Par Rédaction de Liberte, 29 janvier 2005

Dans un communiqué adressé hier à la rédaction, le centre de la Fédération internationale des journalistes à Alger a condamné les décisions de justice qui ont frappé quatre quotidiens de la presse indépendante en les qualifiant de “dérive totalitaire visant à réduire définitivement les derniers espaces de la démocratie et de la libre expression”. Et d’ajouter que c’est là “une suite logique de l’acharnement décidé au lendemain de l’ élection présidentielle du 8 avril 2004 par certaines personnalités du gouvernement contre la presse libre en Algérie”. Selon Nadir Benseba, coordinateur du centre de la FIJ à Alger, “ces faits témoignent d’une nouvelle offensive de répression de la liberté d’expression après avoir concocté insidieusement la suspension du journal Le Matin et l’incarcération de son directeur, M. Mohamed Benchicou.
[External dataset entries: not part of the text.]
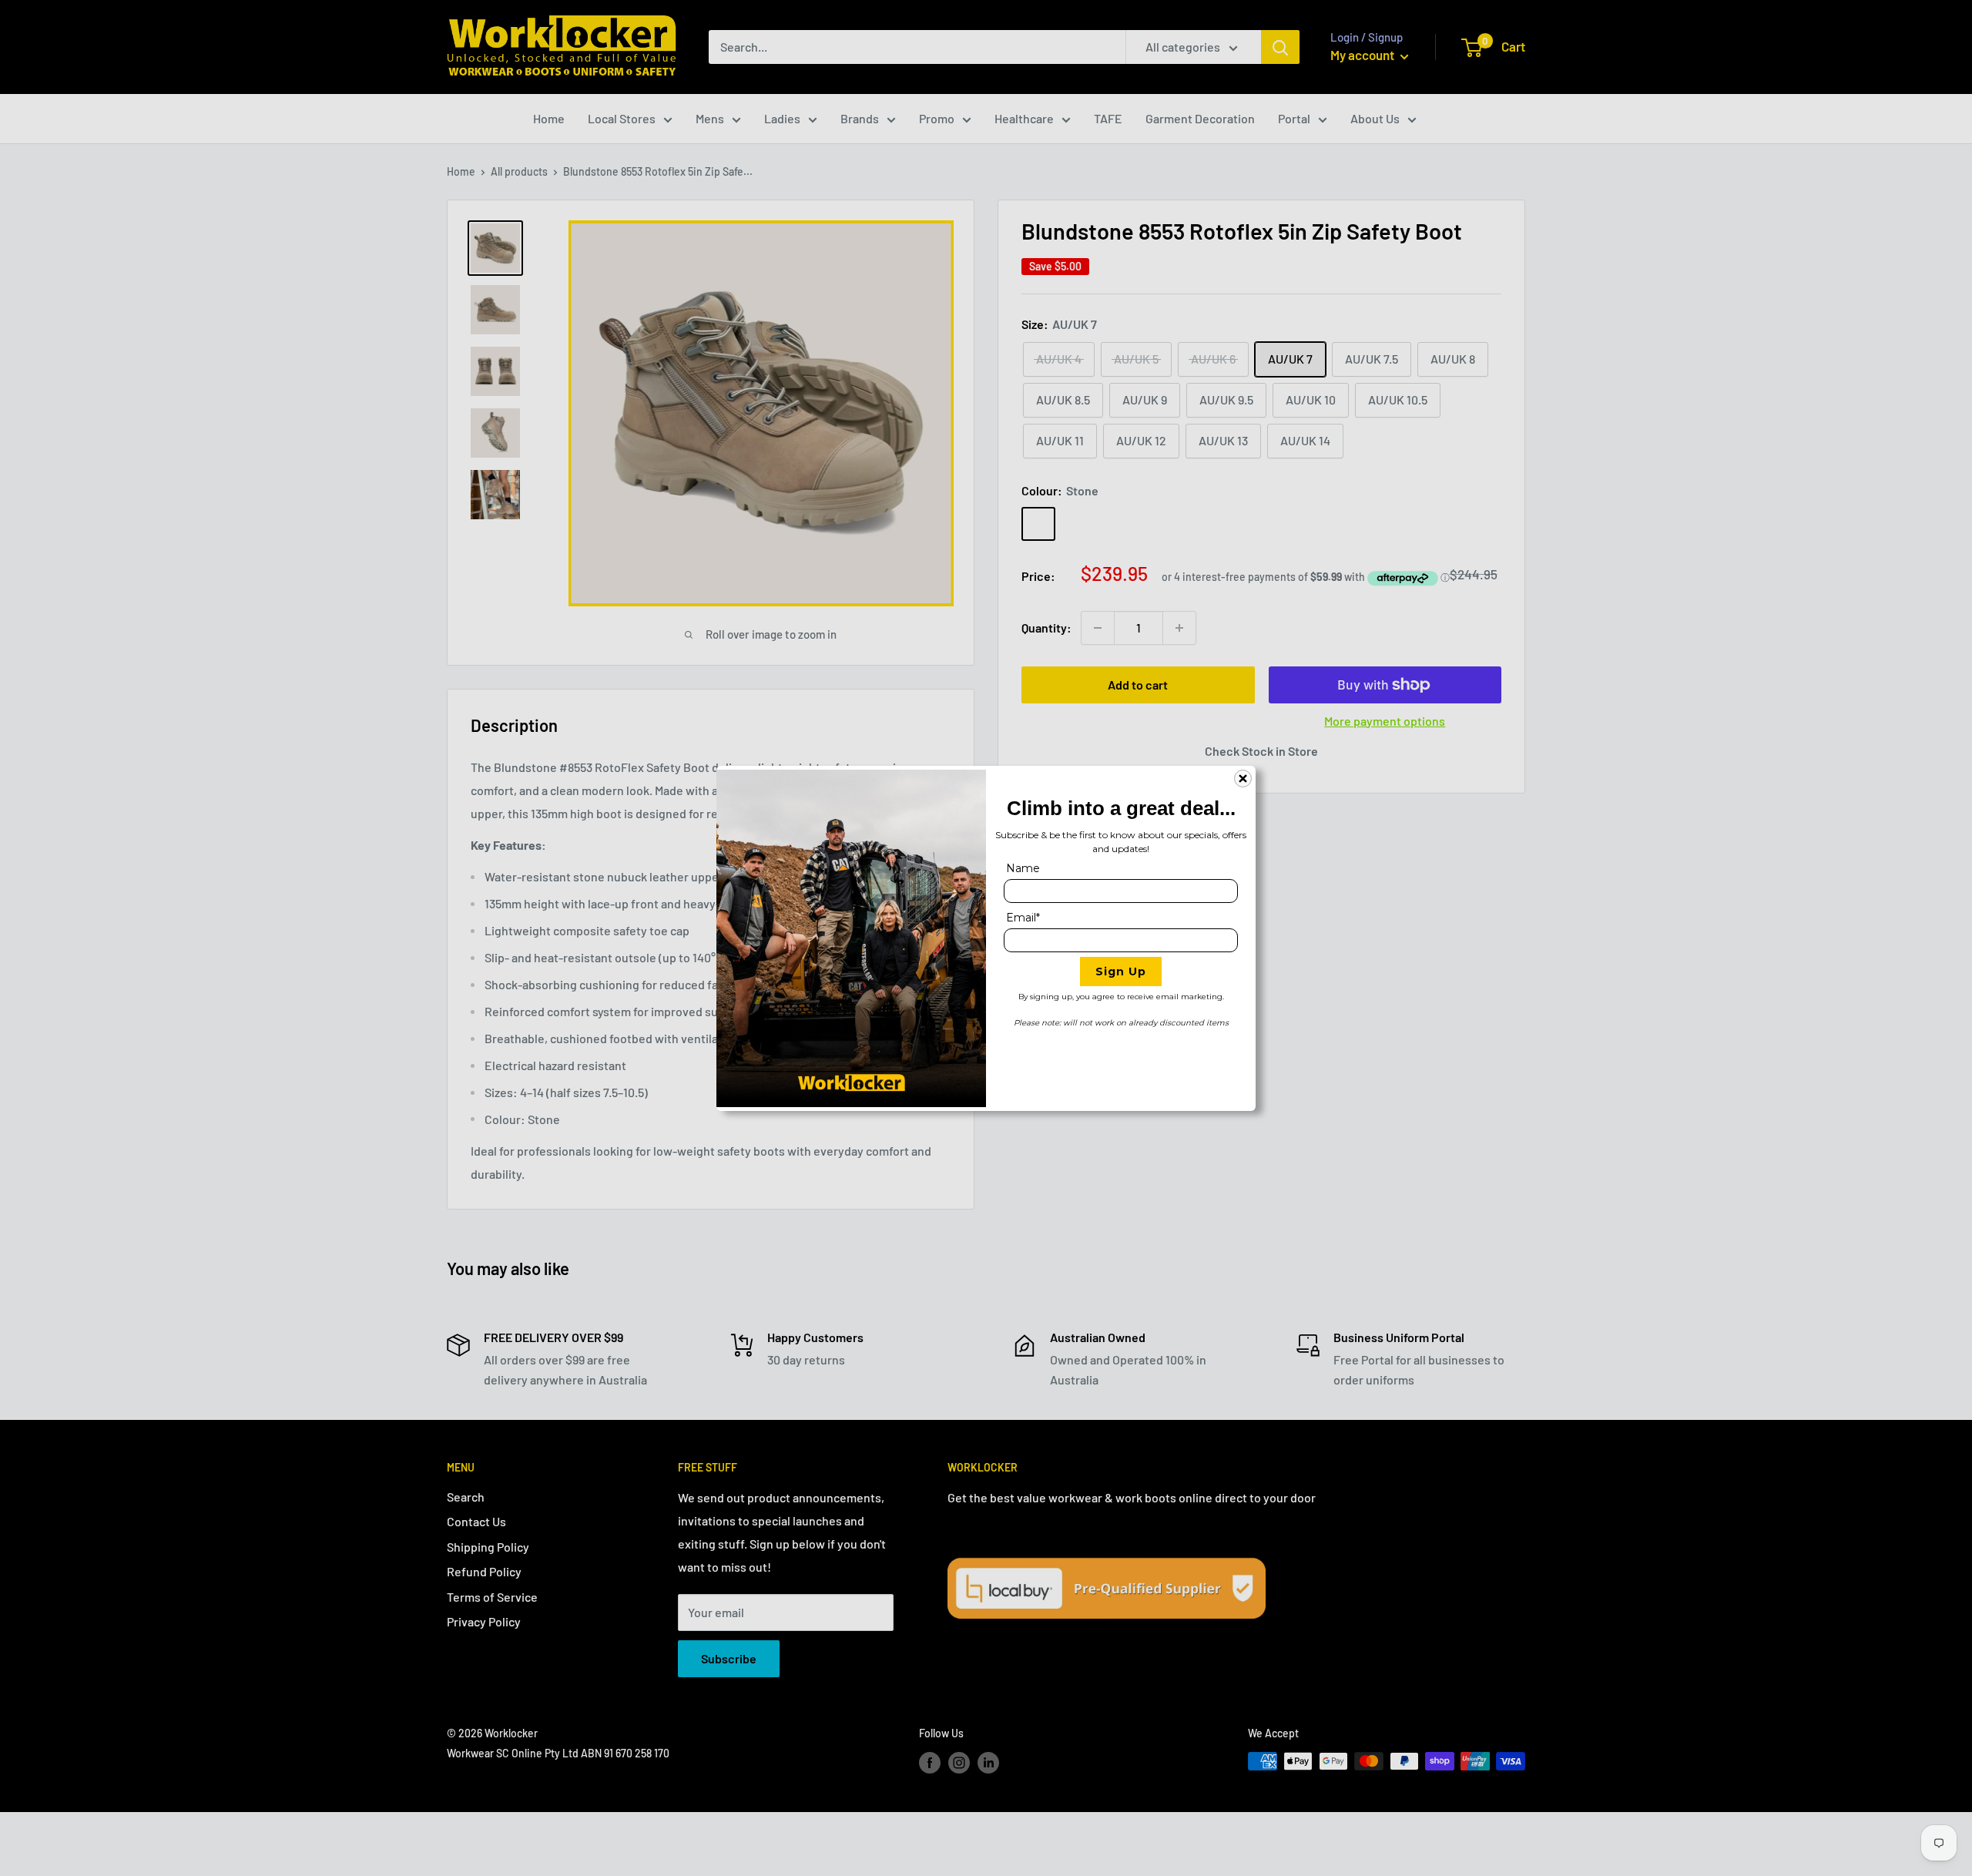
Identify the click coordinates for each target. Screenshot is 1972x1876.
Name (1023, 868)
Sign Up (1120, 971)
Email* (1023, 918)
Les autorités algériennes instrumentalisent la justice à travers les textes du nouveau code pénal répressif pour réduire définitivement le champ des libertés”. Le tribunal d’Alger a infligé une série de condamnations qui cachent mal la volonté d’asphyxier financièrement les titres de la presse indépendante : les directeurs des quotidiens El Watan et El Khabar, en conflit juridique avec le responsable de la Direction générale de la Sûreté nationale, sous le couvert du ministre de l’Intérieur, sont condamnés à six mois de prison avec sursis et à verser des amendes de plusieurs millions de dinars.
Dans une autre affaire concernant Le Soir d’Algérie, le parquet réclame la suspension du titre pour une durée de six mois, et son chroniqueur est condamné à 6 mois de prison avec sursis assortie d’une forte amende pour “atteinte au chef de l’État”. L’ex-directeur de publication du Soir d’Algérie et actuel président du Conseil de l’éthique et de la déontologie est également condamné. L’ancien directeur du journal Liberté, M. Farid Allilat, est condamné lui aussi à 6 mois de prison avec sursis et à une amende pour avoir diffamé le président de la République.
Cette année, la FIJ lancera une campagne pour aider ses affiliés dans leurs actions en faveur de la liberté d’expression en encourageant les gouvernements à abandonner les projets de loi attribuant une nature pénale à la diffamation.